* _Given text_
···
RE: how to create multi level partition in hive using sqoop

BONNET Benjamin Wed, 17 Aug 2016 02:12:08 -0700

Hi,
hcatalog options are more powerful, but as for me, since I want to use Sqoop + 
Atlas, I need to use --hive-import that is not compatible with hcatalog options.
Regards


De : Venkat Ranganathan [mailto:[email protected]]
Envoyé : mardi 16 août 2016 18:27
À : [email protected]
Objet : Re: how to create multi level partition in hive using sqoop

--hive-import has several limitations (only datatypes of 0.7 are supported, 
only text format etc).   Use –hcatalog-import option and it handles multiple 
partitions (including static and dynamic partition combinations)

Venkat

From: BONNET Benjamin 
<[email protected]<mailto:[email protected]>>
Reply-To: "[email protected]<mailto:[email protected]>" 
<[email protected]<mailto:[email protected]>>
Date: Tuesday, August 16, 2016 at 8:06 AM
To: "[email protected]<mailto:[email protected]>"
···
* _Stated goal 1_
Print the Sqoop thread from "BONNET Benjamin Wed, 17" to "with hcatalog options.".
* _Stated goal 2_
In the Sqoop thread, why does Benjamin keep using --hive-import even though he finds the hcatalog options more powerful? Answer in one to three sentences.
* _Stated goal 3_
Write the next part of the Sqoop thread, starting after its last line.
···
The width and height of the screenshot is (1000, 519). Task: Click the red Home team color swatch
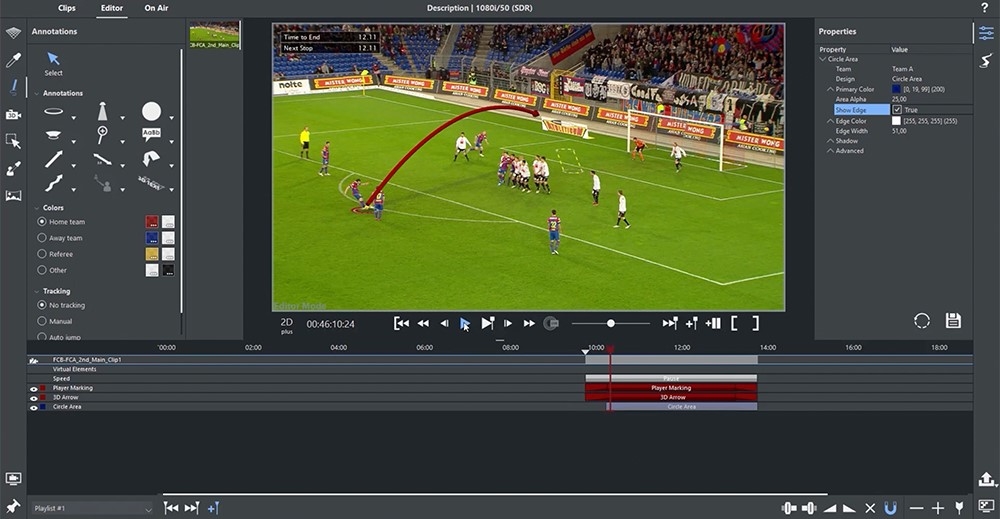click(x=151, y=222)
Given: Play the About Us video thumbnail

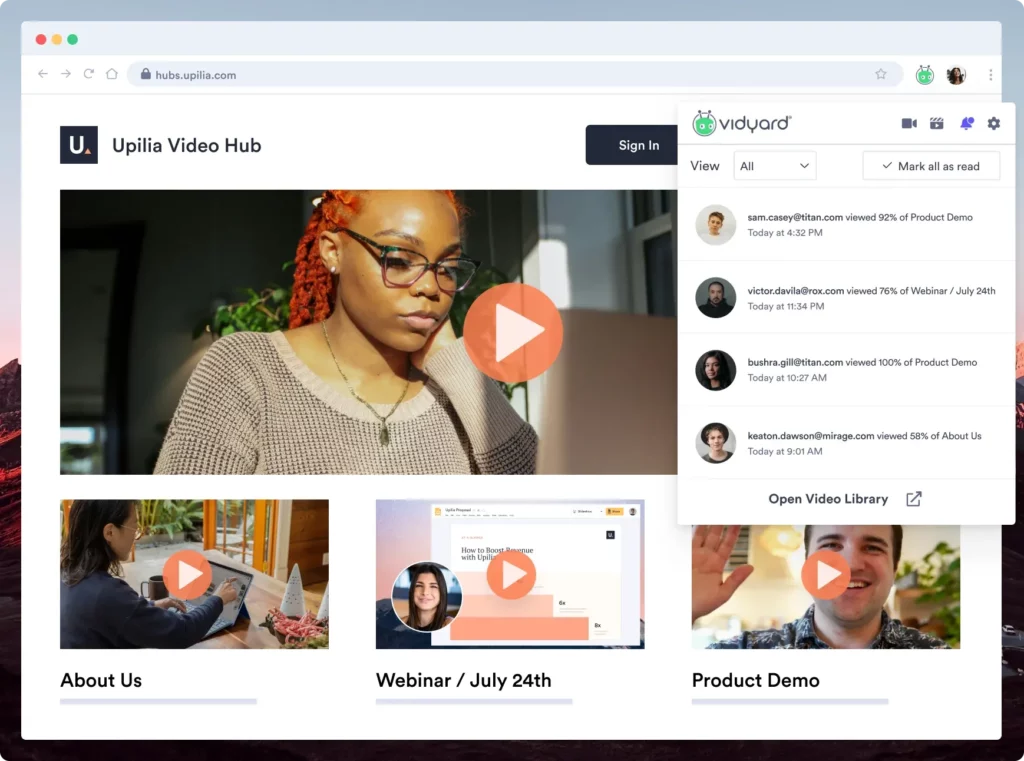Looking at the screenshot, I should (x=187, y=574).
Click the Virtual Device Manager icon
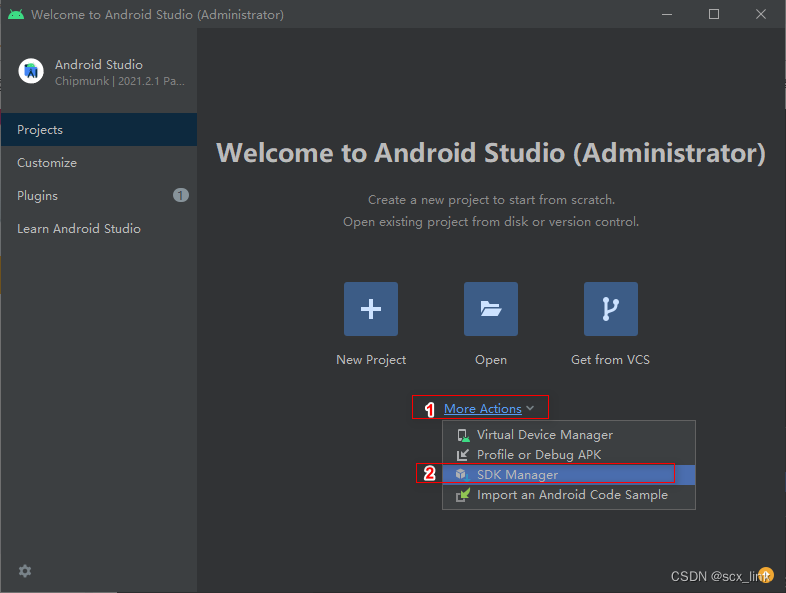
···
* _Exercise response 1_
BONNET Benjamin Wed, 17 Aug 2016 02:12:08 -0700

Hi,
hcatalog options are more powerful, but as for me, since I want to use Sqoop + 
Atlas, I need to use --hive-import that is not compatible with hcatalog options.

* _Exercise response 2_
He wants to use Sqoop together with Atlas, and that requires --hive-import. The --hive-import option is not compatible with the hcatalog options.

* _Exercise response 3_
<[email protected]<mailto:[email protected]>>
Subject: RE: how to create multi level partition in hive using sqoop

Hi,
The statement below works because you have a one-level partition (by year). 
Unfortunately it cannot work for a multi-level partition, even if you write to 
only one multi-level partition (year=’2016’, month=’08’, day=’16’).  SQOOP 
generates a load statement that can deal with only one partitioning field. 
Dealing with several partitioning fields would be a nice enhancement (I needed 
it, too).
Regards.

De : Mahebub Sayyed [mailto:[email protected]]
Envoyé : mardi 16 août 2016 15:23
À : [email protected]<mailto:[email protected]>
Objet : Re: how to create multi level partition in hive using sqoop

Below command works fine.

  sqoop import --connect jdbc:postgresql://localhost:7432/test_db \
  --driver org.postgresql.Driver --username pgadmin --password pgadmin@1234 \
  --table user1  \
  --fields-terminated-by '\001' \
  --lines-terminated-by '\012' \
  --hive-import \
  --hive-database test_db \
  --hive-table user1 \
  --hive-partition-key year \
  --hive-partition-value '2016' \
  --verbose \
  --delete-target-dir

this is log while importing data
16/08/16 13:18:08 DEBUG hive.TableDefWriter: Create statement: CREATE TABLE IF 
NOT EXISTS `tets_db`.`user1` ( `id` INT, `name` STRING, `birth_date` STRING) 
COMMENT 'Imported by sqoop on 2016/08/16 13:18:08' PARTITIONED BY (year STRING)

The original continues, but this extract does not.